Top of DATA EXTRACT
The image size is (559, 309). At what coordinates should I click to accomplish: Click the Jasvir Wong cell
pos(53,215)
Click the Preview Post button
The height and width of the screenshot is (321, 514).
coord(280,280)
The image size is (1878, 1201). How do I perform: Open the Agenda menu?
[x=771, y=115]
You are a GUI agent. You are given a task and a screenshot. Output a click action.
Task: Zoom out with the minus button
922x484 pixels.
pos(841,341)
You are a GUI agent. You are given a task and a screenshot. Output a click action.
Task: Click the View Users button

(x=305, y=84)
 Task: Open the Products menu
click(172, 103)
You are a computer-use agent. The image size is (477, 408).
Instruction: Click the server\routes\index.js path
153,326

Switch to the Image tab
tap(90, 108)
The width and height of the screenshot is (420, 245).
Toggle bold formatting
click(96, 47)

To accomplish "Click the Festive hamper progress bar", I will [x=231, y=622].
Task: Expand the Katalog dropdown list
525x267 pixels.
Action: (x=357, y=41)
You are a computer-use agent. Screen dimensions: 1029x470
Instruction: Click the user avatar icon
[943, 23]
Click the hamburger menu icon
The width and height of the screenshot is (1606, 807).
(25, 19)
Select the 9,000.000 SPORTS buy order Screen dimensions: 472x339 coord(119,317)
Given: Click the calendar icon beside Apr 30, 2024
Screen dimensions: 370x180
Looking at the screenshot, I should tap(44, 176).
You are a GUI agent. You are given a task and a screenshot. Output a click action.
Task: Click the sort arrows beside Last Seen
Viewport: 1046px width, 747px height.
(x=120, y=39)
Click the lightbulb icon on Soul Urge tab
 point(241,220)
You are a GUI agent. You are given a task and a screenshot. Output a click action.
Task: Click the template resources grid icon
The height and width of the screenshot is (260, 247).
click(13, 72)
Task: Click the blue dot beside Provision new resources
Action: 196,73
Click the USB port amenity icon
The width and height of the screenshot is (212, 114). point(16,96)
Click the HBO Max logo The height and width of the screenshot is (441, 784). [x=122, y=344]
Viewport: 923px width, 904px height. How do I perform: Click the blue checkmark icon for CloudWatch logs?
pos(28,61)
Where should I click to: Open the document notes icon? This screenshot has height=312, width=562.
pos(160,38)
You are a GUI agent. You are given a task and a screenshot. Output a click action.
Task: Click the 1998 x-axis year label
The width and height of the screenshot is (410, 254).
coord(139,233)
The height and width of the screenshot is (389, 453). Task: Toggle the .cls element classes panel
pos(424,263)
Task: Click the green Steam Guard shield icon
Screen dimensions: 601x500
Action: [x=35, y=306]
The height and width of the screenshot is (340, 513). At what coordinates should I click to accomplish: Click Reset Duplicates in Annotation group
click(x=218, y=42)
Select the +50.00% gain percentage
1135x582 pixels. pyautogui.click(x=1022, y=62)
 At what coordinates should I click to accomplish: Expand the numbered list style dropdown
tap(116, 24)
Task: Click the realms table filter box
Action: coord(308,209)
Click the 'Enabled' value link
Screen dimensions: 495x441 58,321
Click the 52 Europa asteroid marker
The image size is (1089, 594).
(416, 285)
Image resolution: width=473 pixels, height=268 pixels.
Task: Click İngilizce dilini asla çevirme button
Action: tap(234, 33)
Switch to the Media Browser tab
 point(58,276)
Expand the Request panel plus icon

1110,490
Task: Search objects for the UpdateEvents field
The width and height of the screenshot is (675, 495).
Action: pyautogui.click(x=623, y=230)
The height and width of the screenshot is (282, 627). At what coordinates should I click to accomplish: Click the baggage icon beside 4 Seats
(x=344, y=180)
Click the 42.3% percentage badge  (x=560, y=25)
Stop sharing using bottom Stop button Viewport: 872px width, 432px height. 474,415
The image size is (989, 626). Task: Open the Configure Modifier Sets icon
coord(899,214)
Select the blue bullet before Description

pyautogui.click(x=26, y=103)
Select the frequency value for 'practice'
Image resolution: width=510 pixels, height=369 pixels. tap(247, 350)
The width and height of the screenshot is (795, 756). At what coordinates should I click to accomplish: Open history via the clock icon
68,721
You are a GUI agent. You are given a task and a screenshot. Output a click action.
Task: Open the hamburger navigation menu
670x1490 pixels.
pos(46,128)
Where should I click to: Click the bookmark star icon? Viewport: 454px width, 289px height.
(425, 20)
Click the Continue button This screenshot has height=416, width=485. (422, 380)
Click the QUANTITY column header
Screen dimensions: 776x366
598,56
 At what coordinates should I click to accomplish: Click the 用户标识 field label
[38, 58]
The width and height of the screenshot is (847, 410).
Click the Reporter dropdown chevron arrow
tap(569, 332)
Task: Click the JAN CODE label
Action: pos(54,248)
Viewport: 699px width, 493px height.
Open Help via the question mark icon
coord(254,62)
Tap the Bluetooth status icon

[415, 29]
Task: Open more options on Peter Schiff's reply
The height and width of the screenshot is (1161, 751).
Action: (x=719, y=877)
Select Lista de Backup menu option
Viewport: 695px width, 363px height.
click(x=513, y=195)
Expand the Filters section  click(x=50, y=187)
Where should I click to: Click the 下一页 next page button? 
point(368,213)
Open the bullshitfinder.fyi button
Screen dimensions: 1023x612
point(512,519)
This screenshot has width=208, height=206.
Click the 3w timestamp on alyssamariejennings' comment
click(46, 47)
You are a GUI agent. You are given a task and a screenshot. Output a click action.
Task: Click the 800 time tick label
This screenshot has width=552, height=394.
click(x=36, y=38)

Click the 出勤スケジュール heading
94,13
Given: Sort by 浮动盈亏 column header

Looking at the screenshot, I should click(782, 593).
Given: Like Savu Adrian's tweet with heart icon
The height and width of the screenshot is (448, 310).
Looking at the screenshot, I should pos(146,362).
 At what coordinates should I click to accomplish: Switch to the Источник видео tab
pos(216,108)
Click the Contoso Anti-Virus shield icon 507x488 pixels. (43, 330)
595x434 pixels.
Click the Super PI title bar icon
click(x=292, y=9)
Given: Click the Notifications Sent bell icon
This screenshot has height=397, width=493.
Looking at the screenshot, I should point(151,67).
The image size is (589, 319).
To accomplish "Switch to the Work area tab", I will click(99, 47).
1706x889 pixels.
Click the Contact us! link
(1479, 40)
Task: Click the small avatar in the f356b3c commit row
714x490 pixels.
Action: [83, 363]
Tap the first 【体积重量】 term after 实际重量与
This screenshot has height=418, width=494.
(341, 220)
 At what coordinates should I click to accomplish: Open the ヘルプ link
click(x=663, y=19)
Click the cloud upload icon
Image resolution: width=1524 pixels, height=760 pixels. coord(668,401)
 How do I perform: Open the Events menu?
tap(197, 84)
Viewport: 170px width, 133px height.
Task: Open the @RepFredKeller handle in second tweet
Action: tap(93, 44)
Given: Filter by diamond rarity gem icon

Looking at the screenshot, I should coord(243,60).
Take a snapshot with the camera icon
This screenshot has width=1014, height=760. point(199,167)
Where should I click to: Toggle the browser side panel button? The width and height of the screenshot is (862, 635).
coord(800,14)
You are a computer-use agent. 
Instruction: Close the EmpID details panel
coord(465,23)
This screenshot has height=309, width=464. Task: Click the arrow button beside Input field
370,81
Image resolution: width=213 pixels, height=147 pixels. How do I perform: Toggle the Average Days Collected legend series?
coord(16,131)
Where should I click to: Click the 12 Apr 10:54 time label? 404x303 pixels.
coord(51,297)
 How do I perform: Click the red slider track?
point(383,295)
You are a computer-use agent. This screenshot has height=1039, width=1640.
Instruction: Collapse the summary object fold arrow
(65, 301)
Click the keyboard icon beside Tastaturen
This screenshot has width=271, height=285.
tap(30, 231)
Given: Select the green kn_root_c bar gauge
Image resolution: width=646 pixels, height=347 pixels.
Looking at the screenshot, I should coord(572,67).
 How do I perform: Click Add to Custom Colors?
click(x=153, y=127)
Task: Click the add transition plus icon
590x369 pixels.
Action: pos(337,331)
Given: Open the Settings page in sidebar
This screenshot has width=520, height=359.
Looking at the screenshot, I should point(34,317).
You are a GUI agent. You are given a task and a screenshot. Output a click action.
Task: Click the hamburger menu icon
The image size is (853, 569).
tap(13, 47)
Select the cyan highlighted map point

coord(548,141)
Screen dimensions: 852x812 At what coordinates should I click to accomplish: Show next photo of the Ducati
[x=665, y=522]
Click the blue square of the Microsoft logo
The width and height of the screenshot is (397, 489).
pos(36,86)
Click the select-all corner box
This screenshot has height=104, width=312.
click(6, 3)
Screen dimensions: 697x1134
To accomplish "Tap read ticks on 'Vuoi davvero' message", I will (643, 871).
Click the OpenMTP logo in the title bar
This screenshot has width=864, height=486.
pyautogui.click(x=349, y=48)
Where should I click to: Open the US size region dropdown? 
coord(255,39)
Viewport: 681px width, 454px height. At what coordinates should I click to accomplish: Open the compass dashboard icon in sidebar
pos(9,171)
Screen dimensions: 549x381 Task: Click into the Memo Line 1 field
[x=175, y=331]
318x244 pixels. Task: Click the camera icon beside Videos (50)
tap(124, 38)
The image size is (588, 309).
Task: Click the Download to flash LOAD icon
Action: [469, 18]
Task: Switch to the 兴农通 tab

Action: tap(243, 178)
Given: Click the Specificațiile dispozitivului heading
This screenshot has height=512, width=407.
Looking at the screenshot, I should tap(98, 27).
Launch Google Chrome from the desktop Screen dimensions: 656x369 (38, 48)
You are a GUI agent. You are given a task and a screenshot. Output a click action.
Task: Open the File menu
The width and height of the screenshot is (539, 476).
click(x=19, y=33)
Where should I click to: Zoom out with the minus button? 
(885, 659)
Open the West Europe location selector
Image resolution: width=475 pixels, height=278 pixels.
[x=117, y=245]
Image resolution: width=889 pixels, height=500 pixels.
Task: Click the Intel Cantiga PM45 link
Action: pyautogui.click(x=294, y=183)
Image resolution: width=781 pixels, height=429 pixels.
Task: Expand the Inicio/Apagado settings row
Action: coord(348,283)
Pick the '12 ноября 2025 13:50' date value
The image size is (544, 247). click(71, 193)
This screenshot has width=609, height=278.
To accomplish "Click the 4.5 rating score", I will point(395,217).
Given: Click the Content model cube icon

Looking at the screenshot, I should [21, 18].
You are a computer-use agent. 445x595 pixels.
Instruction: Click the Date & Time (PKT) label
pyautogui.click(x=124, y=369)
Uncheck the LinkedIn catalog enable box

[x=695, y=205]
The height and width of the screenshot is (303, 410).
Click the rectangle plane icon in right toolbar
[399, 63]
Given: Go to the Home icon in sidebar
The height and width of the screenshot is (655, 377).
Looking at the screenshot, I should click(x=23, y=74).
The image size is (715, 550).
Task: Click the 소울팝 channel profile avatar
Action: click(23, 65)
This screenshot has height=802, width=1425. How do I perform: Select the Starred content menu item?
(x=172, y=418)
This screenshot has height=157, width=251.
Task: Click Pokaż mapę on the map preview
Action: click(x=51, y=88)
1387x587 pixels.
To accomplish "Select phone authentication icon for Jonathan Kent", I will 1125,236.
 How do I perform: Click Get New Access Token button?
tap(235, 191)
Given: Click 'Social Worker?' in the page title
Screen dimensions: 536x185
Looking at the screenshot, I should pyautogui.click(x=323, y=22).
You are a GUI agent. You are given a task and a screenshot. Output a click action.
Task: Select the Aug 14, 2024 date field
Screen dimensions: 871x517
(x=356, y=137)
Bottom of DATA EXTRACT
WORK TO BE COMPLETED: Copy out every line of the material above that mentions the word "shield".

ANSWER TO THIS PROBLEM:
Task: Click the green Steam Guard shield icon
Click the Contoso Anti-Virus shield icon 507x488 pixels. (43, 330)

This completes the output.